Preacher looked at Kirby. “Boy, you heeled — so you gonna get in this fight, or not?”
“Sir?”
“Heeled. Means you carryin’ a gun, so that makes you a man. Ain’t you got no rifle ’cept that muzzle loader?”
“No, sir.”
“Take your daddy’s Sharps, then. You seen him load it, you know how. Take that tin box of tubes, too. You watch out for our backs. Them Pawnees — and they is Pawnees — likely to come ’crost that crick. You in wild country boy … you may as well get bloodied.”
“Do it, Kirby,” his father said. “And watch yourself. Don’t hesitate a second to shoot. Those savages won’t show you any mercy, so you do the same to them.”
Kirby, a little pale around the mouth, took up the heavy Sharps and the box of tubes, reloaded the rifle, and made himself as comfortable as possible on the rear slope of the slight incline, overlooking the creek.
“Not there, boy.” Preacher corrected Kirby’s position. “Your back is open to the front line of fire. Get behind that tree ’twixt us and you. That way, you won’t catch no lead or arrow in the back.”
The boy did as he was told, feeling a bit foolish that he had not thought about his back. Hadn’t he read enough dime novels to know that? he chastised himself. Nervous sweat dripped from his forehead as he waited.
He had to go to the bathroom something awful.
A half hour passed, the only action the always moving Kansas winds chasing tumbleweeds, the southward moving waters of the creek, and an occasional slap of a fish.
“What are they waiting for?” Emmett asked the question without taking his eyes from the ridge.
“For us to get careless,” Preacher said. “Don’t you fret none … they still out there. I been livin’ in and ’round Injuns the better part of fifty year. I know ’em better — or at least as good — as any livin’ white man. They’ll try to wait us out. They got nothing but time, boys.”
“No way we can talk to them?” Emmett asked, and immediately regretted saying it as Preacher laughed.

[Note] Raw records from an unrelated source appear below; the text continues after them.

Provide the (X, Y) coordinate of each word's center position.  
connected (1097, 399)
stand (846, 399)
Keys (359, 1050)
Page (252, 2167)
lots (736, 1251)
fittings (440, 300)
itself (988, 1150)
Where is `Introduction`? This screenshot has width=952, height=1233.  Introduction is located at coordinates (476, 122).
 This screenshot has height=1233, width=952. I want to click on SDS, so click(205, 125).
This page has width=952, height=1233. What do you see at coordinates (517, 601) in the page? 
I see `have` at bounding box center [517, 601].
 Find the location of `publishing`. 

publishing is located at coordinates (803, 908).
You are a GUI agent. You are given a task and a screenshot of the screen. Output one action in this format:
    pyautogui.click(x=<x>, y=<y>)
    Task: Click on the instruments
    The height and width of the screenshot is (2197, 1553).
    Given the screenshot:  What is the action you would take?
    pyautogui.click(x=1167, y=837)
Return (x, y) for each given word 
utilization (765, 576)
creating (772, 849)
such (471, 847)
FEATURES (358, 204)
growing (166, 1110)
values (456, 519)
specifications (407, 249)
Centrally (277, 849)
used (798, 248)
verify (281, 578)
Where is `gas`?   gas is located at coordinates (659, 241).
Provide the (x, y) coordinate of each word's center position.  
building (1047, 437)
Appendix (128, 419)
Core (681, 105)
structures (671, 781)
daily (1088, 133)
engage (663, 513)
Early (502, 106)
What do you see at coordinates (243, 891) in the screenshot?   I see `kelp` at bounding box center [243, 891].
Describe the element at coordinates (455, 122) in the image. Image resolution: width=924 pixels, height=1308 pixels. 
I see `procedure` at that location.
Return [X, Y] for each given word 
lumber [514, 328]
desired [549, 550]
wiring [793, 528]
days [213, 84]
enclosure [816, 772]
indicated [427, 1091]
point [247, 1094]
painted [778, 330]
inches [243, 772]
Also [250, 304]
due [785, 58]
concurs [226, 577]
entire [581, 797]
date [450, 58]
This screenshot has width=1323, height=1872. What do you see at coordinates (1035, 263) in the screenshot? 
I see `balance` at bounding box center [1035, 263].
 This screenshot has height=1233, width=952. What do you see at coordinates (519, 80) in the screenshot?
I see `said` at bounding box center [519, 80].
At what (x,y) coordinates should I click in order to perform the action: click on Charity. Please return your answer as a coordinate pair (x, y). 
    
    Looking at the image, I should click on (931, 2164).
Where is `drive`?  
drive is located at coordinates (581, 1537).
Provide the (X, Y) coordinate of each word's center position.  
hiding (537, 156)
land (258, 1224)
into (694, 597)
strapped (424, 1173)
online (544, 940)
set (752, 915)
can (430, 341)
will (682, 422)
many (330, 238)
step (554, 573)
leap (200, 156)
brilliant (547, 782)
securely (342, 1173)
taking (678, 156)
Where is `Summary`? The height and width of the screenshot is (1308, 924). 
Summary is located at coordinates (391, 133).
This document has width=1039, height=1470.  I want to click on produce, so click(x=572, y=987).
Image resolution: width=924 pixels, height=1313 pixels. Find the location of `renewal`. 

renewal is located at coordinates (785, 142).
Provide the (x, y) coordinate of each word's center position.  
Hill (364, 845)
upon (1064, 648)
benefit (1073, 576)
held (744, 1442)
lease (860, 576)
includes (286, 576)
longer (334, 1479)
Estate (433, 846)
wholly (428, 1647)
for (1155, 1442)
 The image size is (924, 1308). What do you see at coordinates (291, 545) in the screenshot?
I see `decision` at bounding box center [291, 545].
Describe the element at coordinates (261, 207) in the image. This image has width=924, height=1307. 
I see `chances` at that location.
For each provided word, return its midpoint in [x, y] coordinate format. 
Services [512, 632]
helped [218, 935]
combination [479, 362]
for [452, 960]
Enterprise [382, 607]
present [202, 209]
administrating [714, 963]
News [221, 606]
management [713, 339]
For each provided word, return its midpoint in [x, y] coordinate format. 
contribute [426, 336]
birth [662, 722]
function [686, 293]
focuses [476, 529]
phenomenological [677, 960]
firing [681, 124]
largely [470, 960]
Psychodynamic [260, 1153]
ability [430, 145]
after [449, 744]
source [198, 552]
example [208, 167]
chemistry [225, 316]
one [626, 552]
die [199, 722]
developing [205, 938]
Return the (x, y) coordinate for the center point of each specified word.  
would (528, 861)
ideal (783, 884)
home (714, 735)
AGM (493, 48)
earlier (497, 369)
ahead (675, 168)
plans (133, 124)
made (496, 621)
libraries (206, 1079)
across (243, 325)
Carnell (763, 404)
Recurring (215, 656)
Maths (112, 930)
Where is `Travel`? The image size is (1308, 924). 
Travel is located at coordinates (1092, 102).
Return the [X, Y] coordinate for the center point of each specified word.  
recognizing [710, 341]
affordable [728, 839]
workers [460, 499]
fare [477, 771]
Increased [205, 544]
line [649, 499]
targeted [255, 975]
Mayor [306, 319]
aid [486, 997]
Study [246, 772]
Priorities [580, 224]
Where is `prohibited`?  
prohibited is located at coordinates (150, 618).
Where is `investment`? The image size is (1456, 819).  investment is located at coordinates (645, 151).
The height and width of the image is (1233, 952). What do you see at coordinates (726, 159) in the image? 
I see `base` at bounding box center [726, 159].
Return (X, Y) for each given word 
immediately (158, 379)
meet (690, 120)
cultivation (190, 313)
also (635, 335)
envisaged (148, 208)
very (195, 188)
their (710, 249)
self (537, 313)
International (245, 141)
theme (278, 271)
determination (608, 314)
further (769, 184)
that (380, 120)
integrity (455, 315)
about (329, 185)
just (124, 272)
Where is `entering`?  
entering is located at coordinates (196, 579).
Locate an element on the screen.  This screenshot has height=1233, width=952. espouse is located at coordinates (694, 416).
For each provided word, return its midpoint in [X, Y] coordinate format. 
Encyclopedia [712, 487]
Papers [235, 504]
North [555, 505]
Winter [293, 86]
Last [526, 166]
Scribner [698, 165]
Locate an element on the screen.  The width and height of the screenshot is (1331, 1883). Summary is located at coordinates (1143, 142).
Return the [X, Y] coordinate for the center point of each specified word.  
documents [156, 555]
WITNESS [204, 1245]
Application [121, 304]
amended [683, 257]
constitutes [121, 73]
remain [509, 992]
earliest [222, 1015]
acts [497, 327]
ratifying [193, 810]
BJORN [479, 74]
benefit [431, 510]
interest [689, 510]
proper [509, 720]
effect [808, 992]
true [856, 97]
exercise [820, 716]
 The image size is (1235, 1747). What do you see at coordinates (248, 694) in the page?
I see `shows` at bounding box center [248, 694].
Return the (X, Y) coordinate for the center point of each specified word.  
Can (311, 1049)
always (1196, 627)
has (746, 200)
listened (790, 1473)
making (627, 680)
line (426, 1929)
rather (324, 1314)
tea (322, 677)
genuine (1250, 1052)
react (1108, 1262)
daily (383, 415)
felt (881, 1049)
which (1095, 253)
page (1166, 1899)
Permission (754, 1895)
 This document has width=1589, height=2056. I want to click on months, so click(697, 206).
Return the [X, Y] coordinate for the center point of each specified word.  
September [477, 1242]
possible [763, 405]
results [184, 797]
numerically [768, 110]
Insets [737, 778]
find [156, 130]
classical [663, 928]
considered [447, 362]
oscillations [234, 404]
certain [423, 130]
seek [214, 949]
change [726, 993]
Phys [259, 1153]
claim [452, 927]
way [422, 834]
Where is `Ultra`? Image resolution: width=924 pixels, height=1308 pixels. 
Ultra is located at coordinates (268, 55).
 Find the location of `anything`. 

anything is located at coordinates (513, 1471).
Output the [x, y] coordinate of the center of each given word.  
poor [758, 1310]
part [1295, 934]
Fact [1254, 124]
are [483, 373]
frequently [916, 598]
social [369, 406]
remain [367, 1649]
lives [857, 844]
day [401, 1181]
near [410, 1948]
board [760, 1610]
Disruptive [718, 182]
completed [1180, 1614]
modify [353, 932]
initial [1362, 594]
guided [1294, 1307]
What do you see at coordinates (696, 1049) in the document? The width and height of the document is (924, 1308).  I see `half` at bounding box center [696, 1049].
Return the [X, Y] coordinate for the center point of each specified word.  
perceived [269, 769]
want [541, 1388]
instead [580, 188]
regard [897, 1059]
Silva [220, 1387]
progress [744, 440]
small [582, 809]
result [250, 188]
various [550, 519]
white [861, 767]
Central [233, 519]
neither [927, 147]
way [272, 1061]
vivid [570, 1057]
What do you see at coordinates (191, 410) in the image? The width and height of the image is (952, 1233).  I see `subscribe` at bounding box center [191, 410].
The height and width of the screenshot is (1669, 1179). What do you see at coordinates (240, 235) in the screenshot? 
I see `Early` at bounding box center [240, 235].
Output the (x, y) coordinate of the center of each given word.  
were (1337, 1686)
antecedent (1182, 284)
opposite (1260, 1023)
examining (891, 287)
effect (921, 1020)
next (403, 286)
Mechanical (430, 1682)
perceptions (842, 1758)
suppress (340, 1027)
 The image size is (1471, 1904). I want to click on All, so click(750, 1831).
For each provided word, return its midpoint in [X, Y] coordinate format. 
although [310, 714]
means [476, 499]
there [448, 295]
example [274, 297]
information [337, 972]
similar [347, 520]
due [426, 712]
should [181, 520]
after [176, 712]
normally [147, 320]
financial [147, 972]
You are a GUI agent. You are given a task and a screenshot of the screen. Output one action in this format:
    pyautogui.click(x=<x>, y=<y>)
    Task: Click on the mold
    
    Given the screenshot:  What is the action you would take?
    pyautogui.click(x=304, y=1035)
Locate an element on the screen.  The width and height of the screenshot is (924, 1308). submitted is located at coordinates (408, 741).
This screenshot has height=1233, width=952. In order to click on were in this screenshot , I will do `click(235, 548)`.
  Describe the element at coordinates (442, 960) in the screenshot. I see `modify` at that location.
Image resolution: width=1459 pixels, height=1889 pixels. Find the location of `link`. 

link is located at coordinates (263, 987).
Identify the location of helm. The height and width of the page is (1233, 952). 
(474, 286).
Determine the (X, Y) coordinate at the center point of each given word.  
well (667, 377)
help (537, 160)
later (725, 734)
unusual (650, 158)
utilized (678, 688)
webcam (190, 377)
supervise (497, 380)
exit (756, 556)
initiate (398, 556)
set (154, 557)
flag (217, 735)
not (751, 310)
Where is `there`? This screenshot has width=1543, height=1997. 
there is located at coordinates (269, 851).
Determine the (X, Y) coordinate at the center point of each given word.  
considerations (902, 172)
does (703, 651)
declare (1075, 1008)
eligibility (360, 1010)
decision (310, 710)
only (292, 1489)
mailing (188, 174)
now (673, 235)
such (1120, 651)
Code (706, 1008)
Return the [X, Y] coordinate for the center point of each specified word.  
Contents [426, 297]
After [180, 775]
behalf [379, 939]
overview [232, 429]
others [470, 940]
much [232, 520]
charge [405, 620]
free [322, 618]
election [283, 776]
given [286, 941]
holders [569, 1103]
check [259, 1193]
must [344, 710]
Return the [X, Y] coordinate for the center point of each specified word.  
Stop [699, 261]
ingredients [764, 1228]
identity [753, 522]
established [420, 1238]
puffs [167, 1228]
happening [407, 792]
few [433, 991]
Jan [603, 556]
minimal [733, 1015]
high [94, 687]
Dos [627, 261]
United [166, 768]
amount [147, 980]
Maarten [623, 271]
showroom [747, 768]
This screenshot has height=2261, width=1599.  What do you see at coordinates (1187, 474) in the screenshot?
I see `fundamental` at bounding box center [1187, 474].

“Why, shore, Emmett,” the mountain man said. “You just stand up, put your hands in the air, and tell ’em you want to palaver some. They’ll probably let you walk right up to ’em. Odds are, they’ll even let you speak your piece; they polite like that. A white man can ride right into nearabouts any Injun village. They’ll feed you, sign-talk to you, and give you a place a sleep. Course … gettin’ out is the problem.
“They ain’t like us, Emmett. They don’t come close to thinkin’ like us. What is fun to them is torture to us. They call it testin’ a man’s bravery. Ifn a man dies good — that is, don’t holler a lot — they make it last as long as possible. Then they’ll sing songs about you, praise you for dyin’ good. Lots of white folks condemn ’em for that, but it’s just they way of life.
“They got all sorts of ways to test a man’s bravery and strength. They might — dependin’ on the tribe — strip you, stake you out over a big anthill, then pour honey over you. Then they’ll squat back and watch, see how well you die.”
Kirby felt sick at his stomach.
“Or they might bury you up to your neck in the ground, slit your eyelids so you can’t close ’em, and let the sun blind you. Then, after your eyes is burnt blind, they’ll dig you up and turn you loose naked out in the wild … trail you for days, seein’ how well you die.”